= Work required =
Rewrite the rows from the one containing "Show the All time range" through the one containing "Action: [x=18, y=198]", with "icon" changed to "button" and nothing else altered.

-- Start of Exercise data --

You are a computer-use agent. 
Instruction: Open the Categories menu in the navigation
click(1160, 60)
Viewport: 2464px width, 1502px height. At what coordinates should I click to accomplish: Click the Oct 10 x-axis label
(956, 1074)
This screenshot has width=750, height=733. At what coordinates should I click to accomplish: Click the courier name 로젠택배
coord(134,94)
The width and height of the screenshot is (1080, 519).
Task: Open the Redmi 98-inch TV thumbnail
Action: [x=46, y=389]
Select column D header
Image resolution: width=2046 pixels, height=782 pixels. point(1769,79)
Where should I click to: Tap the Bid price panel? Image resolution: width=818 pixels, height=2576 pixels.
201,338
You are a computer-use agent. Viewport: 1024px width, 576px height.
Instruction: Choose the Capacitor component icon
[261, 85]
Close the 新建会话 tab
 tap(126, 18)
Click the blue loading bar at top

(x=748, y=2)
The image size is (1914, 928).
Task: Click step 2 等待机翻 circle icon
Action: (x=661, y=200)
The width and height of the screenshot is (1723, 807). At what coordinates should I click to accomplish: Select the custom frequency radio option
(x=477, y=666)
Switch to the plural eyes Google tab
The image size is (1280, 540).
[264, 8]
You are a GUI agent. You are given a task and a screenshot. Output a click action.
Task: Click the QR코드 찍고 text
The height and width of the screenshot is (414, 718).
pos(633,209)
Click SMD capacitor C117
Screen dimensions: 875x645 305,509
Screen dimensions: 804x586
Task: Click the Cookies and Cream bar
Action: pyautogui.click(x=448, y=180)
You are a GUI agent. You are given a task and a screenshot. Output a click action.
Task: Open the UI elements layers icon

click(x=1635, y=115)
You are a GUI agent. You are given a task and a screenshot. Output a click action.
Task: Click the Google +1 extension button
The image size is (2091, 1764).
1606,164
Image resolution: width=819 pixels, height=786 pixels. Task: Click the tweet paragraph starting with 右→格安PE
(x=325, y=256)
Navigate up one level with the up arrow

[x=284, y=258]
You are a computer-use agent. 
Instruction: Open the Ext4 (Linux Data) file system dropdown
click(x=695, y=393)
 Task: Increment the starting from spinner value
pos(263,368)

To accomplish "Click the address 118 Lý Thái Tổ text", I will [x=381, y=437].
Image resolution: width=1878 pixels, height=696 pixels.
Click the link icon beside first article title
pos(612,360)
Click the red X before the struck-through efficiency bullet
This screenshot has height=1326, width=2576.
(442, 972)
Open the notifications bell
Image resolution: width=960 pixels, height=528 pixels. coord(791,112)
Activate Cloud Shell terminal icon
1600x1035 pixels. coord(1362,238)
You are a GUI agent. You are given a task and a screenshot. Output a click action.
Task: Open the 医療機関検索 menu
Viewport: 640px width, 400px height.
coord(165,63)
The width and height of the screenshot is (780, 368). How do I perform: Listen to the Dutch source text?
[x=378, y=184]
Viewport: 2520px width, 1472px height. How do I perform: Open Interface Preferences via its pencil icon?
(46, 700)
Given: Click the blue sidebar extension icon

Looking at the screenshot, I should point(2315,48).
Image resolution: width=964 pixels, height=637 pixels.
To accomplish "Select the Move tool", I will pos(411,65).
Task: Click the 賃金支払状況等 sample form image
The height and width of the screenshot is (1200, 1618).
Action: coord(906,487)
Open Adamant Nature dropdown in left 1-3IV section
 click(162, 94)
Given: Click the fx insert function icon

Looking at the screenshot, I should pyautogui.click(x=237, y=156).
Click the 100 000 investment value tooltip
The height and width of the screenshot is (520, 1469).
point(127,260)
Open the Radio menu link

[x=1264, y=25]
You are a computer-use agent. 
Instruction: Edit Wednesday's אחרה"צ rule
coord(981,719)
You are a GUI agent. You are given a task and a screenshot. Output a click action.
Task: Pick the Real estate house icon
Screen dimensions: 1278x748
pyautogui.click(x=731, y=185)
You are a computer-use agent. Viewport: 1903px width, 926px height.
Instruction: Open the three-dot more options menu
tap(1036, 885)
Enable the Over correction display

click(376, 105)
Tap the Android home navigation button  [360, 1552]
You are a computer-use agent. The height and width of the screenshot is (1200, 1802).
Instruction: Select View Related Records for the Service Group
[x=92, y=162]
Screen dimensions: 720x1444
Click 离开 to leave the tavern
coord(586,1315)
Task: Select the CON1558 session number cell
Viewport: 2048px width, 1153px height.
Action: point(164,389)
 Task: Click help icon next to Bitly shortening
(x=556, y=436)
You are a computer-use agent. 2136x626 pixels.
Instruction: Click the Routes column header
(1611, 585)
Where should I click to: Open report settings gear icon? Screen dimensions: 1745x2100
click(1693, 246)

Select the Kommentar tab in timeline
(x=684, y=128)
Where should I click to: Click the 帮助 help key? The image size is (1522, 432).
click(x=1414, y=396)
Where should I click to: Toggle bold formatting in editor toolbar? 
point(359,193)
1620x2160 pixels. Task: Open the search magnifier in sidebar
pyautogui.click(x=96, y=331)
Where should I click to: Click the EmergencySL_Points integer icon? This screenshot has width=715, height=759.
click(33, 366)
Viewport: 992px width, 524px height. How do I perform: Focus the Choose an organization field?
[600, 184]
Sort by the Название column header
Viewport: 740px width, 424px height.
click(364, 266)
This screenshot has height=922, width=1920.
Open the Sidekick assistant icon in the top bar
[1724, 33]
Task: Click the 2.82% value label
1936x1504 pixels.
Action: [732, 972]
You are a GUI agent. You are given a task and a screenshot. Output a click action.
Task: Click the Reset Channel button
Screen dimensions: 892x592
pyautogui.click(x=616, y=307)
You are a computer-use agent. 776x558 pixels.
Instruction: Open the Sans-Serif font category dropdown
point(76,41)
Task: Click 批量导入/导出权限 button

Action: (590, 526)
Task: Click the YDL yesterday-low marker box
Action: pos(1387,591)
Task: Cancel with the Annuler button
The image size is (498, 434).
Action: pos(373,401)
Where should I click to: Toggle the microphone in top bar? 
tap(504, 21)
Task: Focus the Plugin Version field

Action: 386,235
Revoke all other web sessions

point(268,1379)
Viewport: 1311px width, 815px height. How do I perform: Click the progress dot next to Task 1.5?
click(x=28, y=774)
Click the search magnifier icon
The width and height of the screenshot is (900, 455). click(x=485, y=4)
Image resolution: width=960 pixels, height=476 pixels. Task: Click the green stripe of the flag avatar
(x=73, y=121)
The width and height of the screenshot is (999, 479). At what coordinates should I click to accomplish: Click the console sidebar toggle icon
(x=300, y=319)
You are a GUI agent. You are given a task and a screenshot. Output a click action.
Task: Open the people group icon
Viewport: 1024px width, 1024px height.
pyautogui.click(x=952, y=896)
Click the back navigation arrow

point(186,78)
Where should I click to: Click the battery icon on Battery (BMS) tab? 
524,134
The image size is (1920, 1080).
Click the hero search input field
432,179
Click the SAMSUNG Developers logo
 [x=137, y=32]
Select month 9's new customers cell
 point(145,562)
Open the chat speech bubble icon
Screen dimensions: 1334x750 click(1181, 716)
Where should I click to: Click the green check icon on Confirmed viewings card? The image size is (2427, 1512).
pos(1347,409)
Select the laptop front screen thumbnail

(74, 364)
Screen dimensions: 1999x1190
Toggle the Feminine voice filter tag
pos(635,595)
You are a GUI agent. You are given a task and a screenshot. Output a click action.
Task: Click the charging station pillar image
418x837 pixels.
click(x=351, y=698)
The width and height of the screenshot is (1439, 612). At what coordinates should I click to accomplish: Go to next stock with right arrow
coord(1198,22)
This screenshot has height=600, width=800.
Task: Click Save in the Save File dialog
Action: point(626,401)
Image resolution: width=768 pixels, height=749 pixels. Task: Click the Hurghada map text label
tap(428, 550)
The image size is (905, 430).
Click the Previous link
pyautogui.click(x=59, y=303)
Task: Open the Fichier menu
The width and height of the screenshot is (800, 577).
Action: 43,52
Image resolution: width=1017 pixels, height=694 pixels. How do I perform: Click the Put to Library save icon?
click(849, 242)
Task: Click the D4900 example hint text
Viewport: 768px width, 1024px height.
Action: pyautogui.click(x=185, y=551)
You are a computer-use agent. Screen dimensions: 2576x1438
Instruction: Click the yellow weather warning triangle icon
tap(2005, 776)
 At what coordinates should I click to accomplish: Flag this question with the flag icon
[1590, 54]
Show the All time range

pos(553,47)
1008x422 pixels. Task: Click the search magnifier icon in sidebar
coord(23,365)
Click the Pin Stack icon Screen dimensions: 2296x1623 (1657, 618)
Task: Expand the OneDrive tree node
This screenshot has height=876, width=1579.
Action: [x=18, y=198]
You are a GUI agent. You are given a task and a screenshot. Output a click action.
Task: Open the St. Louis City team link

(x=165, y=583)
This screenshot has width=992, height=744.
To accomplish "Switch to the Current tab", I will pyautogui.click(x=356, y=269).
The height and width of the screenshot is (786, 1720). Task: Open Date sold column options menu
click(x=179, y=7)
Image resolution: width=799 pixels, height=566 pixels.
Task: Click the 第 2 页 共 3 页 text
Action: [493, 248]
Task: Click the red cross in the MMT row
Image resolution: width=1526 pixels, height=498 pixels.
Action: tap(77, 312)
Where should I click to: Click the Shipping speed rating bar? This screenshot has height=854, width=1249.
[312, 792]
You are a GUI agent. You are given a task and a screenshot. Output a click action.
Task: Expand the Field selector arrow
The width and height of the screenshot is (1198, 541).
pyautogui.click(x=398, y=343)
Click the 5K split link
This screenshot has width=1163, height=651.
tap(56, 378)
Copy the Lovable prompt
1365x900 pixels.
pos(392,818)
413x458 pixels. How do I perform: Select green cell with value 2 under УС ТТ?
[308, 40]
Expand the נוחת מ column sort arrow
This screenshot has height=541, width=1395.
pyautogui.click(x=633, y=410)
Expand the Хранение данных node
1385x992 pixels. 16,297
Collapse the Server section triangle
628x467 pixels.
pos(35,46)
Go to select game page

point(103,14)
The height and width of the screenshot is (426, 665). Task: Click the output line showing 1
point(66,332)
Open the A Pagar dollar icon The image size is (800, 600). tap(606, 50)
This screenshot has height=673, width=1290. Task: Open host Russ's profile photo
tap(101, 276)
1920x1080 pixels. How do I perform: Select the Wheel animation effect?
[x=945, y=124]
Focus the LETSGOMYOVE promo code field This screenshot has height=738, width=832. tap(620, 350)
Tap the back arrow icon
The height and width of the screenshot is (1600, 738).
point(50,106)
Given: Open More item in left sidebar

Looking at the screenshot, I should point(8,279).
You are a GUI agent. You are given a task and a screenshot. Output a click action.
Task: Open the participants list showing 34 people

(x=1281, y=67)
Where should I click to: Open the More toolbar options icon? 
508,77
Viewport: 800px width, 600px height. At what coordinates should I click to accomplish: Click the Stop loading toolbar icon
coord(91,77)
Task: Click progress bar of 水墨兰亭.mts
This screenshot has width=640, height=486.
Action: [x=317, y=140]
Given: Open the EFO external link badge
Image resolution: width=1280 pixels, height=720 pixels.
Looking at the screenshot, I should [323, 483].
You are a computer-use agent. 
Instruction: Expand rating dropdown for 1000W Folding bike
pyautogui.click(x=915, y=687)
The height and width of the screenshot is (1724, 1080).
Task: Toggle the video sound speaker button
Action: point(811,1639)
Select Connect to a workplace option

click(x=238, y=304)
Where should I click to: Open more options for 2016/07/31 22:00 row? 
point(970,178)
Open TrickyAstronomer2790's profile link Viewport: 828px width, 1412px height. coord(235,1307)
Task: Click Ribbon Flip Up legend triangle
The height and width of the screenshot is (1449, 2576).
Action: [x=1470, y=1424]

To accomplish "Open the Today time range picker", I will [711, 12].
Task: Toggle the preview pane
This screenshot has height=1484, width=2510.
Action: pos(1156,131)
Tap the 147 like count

-- End of Exercise data --

= Answer to the exercise =
Show the All time range

pos(553,47)
1008x422 pixels. Task: Click the search magnifier button in sidebar
coord(23,365)
Click the Pin Stack button Screen dimensions: 2296x1623 (1657, 618)
Task: Expand the OneDrive tree node
This screenshot has height=876, width=1579.
Action: [x=18, y=198]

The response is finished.